Many of the poems have a richly allusive quality and contain references drawn from the poet’s realm of interests and knowledge. For the speaker in "Field Notes," to watch the dog receiving messages from the grass
is to believe hierophants hover
near those places where he stops to dig
and I should get on my knees, work
my fingers to the afflatus of roots ...
Rather than be intimidated by what may be unfamiliar references or words, if we embrace them, explore their origins, our experience of the poem will be deepened and broadened. A little research will reveal that a hierophant is an ancient Greek priest who interpreted sacred mysteries, and that afflatus derives from the Latin word indicating the act of breathing or blowing on, of imparting divine knowledge.
The speaker in the title poem "Field Notes" ponders the experience of death which for him remains a corporeal and terrestrial affair. Rather than sanitize the experience, or elevate it with promises of celestial bliss, he puts his faith in the natural processes that leave us "pushing up daisies." More specifically, he hopes to "send up timothy/for the horses, vetch for the cows," and takes satisfaction in accomplishing that kind of beauty, that kind of immortality.

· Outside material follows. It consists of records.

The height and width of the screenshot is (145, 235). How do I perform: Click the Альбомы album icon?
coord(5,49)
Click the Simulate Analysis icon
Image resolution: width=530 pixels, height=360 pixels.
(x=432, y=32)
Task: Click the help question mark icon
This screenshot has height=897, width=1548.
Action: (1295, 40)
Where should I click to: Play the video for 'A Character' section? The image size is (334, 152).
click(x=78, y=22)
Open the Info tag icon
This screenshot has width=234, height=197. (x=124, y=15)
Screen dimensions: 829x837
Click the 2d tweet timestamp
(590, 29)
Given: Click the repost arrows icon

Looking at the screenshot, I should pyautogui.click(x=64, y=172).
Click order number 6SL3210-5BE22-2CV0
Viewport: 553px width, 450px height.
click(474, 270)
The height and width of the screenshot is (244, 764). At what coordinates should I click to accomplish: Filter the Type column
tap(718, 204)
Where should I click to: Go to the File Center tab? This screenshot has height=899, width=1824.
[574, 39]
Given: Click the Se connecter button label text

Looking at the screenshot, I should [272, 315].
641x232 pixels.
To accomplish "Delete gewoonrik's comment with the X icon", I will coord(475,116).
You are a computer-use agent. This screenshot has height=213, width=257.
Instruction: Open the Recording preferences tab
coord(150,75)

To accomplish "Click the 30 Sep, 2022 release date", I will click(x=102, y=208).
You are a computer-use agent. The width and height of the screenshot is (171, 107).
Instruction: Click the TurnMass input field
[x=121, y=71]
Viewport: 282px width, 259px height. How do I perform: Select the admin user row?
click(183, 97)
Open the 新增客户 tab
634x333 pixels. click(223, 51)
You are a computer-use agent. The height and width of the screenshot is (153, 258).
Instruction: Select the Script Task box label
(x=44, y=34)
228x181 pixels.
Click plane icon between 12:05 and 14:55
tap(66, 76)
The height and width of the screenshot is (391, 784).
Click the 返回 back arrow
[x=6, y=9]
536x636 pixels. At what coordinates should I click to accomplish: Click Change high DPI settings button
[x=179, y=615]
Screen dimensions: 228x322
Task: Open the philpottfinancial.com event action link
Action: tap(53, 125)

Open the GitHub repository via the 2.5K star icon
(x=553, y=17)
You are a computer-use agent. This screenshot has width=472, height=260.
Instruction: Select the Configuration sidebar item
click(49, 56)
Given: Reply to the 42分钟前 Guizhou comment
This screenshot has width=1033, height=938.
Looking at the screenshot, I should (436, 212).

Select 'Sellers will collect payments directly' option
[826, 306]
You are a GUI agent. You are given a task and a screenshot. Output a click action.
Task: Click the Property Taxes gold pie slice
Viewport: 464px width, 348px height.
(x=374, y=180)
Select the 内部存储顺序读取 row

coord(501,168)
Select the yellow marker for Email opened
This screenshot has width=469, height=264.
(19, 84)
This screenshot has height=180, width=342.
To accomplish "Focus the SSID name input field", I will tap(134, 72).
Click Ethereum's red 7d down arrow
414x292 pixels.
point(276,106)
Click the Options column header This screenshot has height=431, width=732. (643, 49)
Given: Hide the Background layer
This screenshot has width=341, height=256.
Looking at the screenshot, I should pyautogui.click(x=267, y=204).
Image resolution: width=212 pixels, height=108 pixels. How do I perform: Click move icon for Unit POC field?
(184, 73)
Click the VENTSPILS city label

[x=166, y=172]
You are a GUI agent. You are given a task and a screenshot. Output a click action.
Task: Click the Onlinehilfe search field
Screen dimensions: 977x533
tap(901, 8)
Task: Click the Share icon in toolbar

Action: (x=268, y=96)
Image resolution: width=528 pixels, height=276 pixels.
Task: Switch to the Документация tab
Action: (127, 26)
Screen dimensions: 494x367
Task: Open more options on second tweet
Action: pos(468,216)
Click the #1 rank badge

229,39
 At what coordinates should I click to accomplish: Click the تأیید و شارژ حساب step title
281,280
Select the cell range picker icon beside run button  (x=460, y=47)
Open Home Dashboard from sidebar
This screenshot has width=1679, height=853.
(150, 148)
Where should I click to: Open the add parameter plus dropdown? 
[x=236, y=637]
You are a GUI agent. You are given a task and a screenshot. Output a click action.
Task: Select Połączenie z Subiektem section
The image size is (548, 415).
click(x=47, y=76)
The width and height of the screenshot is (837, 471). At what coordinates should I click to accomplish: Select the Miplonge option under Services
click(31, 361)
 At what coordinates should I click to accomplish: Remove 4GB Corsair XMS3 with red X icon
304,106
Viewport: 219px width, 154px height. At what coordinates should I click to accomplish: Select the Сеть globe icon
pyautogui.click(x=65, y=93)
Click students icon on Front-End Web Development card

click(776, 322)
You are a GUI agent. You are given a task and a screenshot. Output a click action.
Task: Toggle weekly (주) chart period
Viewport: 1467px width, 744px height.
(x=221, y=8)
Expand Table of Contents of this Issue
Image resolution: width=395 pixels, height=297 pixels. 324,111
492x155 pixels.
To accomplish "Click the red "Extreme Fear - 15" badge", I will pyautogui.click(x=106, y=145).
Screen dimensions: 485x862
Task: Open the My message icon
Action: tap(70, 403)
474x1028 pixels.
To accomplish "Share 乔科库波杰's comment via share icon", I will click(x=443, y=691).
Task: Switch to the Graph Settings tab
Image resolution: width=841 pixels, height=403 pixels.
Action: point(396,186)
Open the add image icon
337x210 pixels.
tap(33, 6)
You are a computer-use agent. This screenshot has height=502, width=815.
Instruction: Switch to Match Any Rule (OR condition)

Poetry happens to us not as autonomous, self-enclosed bodies, but where we intersect with the world around us, a world that, as we respond to it with our human capacity to praise and grieve, empathize and wonder, completes us and renders us fully human. As the speaker observes in another poem, a whimpering dog with quills in its snout is not a fit subject for a poem, but "your opening the door to him/with a rock in your gut is."
We come away from this collection of 24 poems with our animal senses awakened and with a renewed respect for the instinctual intelligence of dogs, a creature with "jaws/ that can vise a rabbit’s neck" yet capable of displaying toward us a deep "affection without words." We take away, too, the pleasure of the poems.
Note: Charles Butterfield, Barbara Benoit and Muriel Wolf will be reading from their new works at Brooks Memorial Library, on Tuesday, Sept. 10, at 7 p.m., in the meeting room.
Martha Nelson writes from Dummerston.
For Love of Books is a column written by readers of notable books which may be found in local libraries and bookstores. "Guidelines for Reviewers" may be requested from Brooks Memorial Library at 802-254-5290 or email@example.com. Connect to the library’s new web catalog at brookslibraryvt.org.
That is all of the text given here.